The local politician averred that if the exercise was a way of saying “thank you” to the efforts he made to bring the party back to power, then he would take a second thought and advise his people accordingly.
The Deputy Communications Director of the People’s National Convention (PNC), Philip Abban, was aggrieved over the demolition of his magnificent hotel and vowed to contest government over the act if those affected were not compensated.
The residents accused government of failing to honour electioneering campaign promises that it would return Ga lands which were acquired by government but are not being used for the purposes which they were acquired.
Speaking at a press conference yesterday, the angry residents said that if government failed to heed their cry for reinstatement, they would have no option than to march to the Castle with their bags and baggage.
The secretary to the Chief of Kokrobite, Daniel Nii Ardey Tagoe, regretted that Tuba, a predominantly Muslim community and a stronghold of the NDC, had been badly hit by the government it voted into power.
He described the act as barbaric and called on government to find a way of resolving the thorny problem at hand.
Nii Tagoe observed that it was unfair on the part of government to carry out a demolition exercise without prior notice to occupants or owners of the land.
He recalled how the Supreme Military Council (SMC) forcibly acquired the land.
“In 1979 under the SMC regime, a group of state security men invaded Tuba and arrested our chiefs in their quest to get the Tuba lands. Upon their release, the government, then through compulsory acquisition via Executive Instrument, took over the large vast Tuba lands ostensibly to use it for the Weija Irrigation Project (WIP).”
He stated that out of fear, the chiefs could not challenge the government’s decision.
When Ghana returned to constitutional rule in 1992, government was petitioned in 1993 to regularize the process and compensate the chiefs and people of Tuba if government decided to maintain the lands for the irrigation project.
Government then set up a working committee chaired by the then Lands and Forestry Minister, Dr. Kwabena Adjei, (now national NDC chairman) to formalize the petition.

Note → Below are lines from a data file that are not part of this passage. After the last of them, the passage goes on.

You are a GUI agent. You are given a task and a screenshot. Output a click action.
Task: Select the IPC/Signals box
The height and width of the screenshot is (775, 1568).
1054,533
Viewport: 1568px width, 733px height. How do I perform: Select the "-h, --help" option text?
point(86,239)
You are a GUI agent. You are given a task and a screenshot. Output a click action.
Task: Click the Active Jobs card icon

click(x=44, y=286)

However, the committee had barely started work when government began selling parcels of the land to individual developers, forfeiting the purpose for which the land was acquired.
In 1998, the working committee came out with a recommendation which clearly spelt out government’s desire not to use the land for the project anymore, due to massive encroachment on the land and asked government to revert the lands to its original owners.

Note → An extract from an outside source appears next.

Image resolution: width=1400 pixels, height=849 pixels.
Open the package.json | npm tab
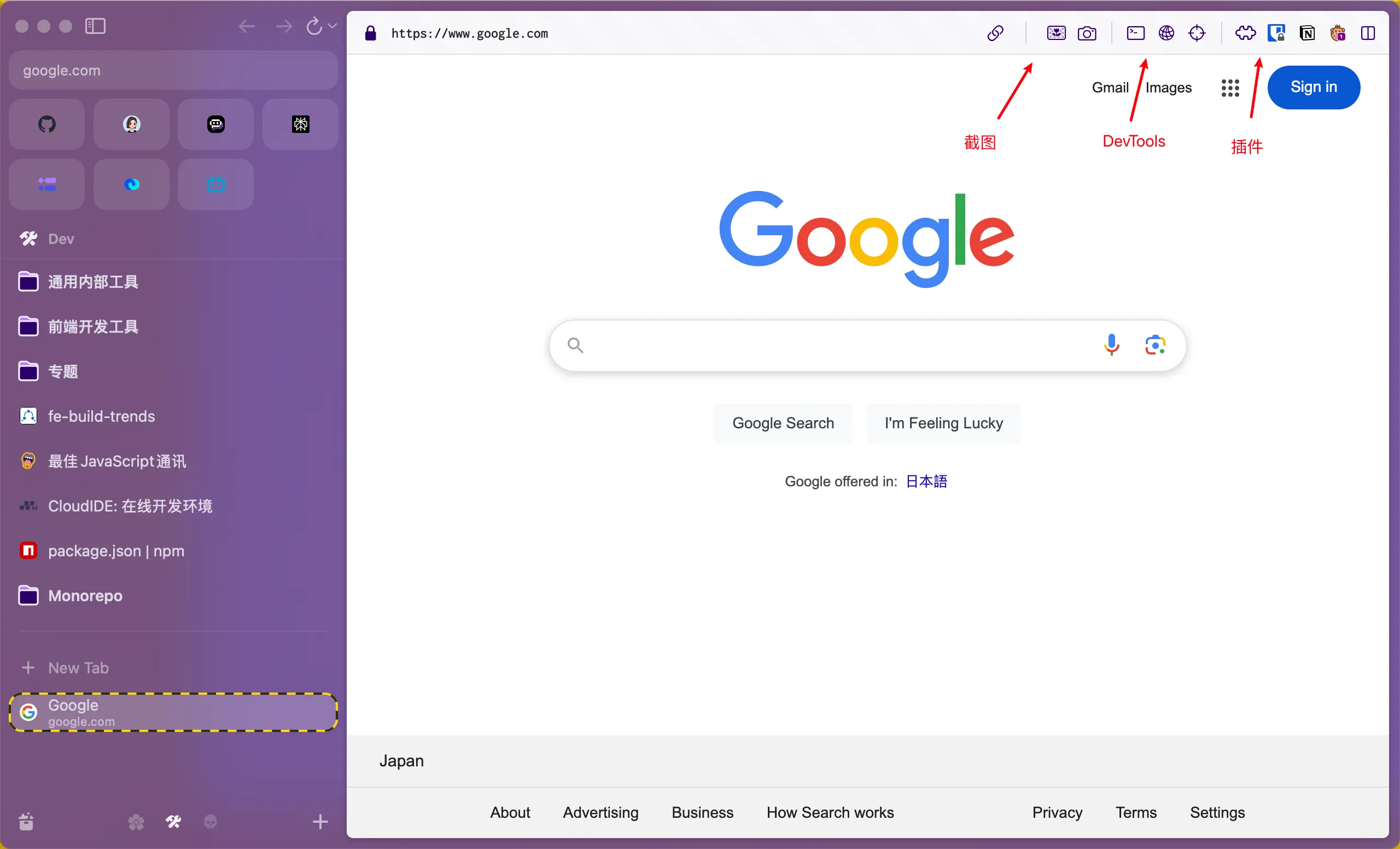pos(116,551)
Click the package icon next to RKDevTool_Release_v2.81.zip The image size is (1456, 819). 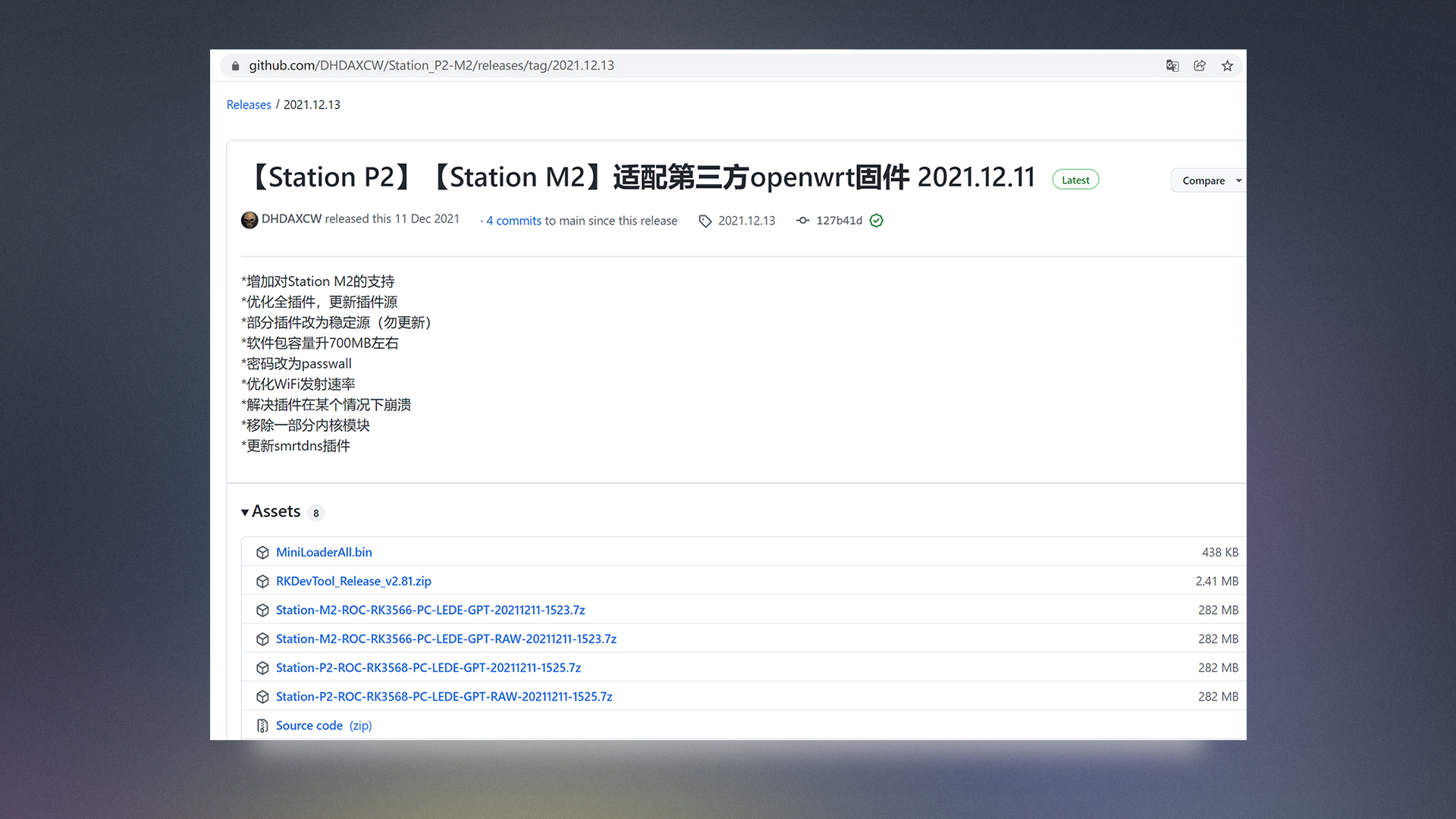tap(262, 581)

In the said recommendation, the committee ordered the revocation of the Executive Instrument (EI 61) that instructed the seizure of the lands for the Weija Irrigation Project.
It further indicated that after the revocation of the EI, the authority was mandated to have a satisfactory arrangement with land owners over the management of the irrigation structures on part of the land vested under the EI 61.
Ruby Mantey, a mother of three, whose three-bedroom unit was affected, told DAILY GUIDE that her rent had expired.
She has up to Christmas to evacuate her room so she took loan from the bank to complete her house to move in with her children. She said she was shocked to learn that her house, which she really went through hell to build, has been demolished just a week after completion.
About a week ago, the Tuba community woke up to a horrifying spectacle of demolition of over 200 houses, with over 300 persons including women and children displaced.
Nii Ardey Nkpa VII, the overlord of Tuba, Daniel Akewety Tackie, Nii Ardey Ansa, Samuel Ansa Takie, Nii Asase, Otabil Jackson, T. T Armarh, Nii Armatey I, and Naomi Takie from the Ardey family went to support the aggrieved persons.